# Data extract:

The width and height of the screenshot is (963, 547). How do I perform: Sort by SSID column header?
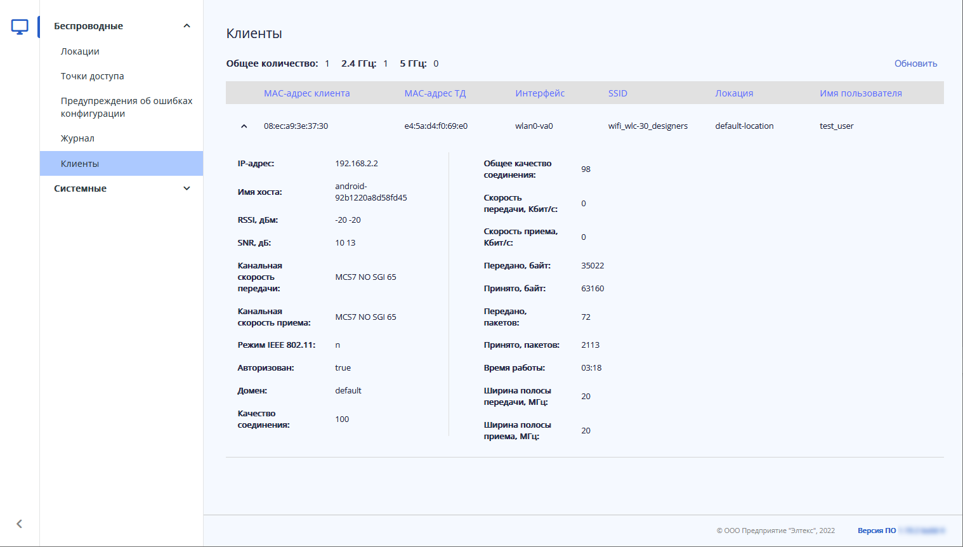click(x=617, y=93)
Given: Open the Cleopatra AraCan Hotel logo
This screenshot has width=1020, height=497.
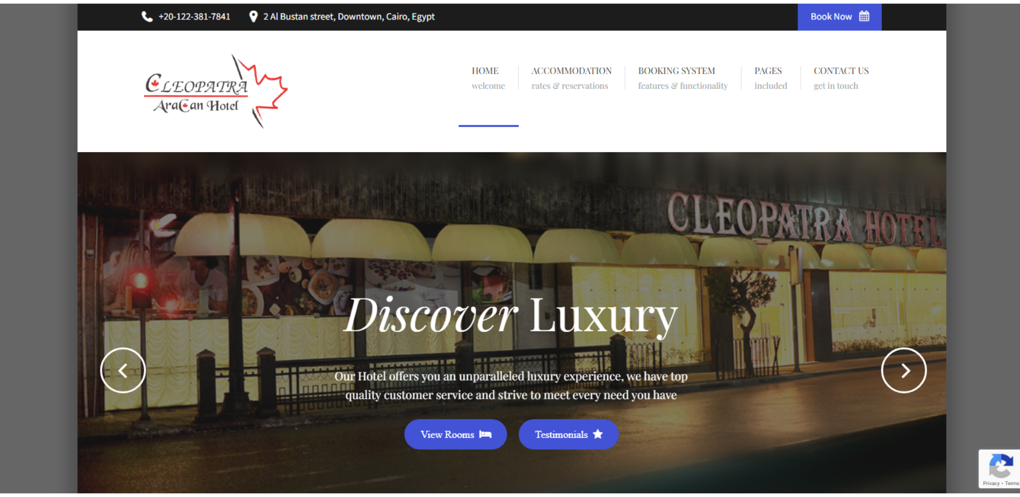Looking at the screenshot, I should (x=216, y=91).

# Work to complete:
Reproduce the data word for word without its images.

# Exercise result:
The width and height of the screenshot is (963, 547). How do I perform: Sort by SSID column header?
click(x=617, y=93)
Given: Open the Cleopatra AraCan Hotel logo
This screenshot has width=1020, height=497.
Looking at the screenshot, I should (x=216, y=91).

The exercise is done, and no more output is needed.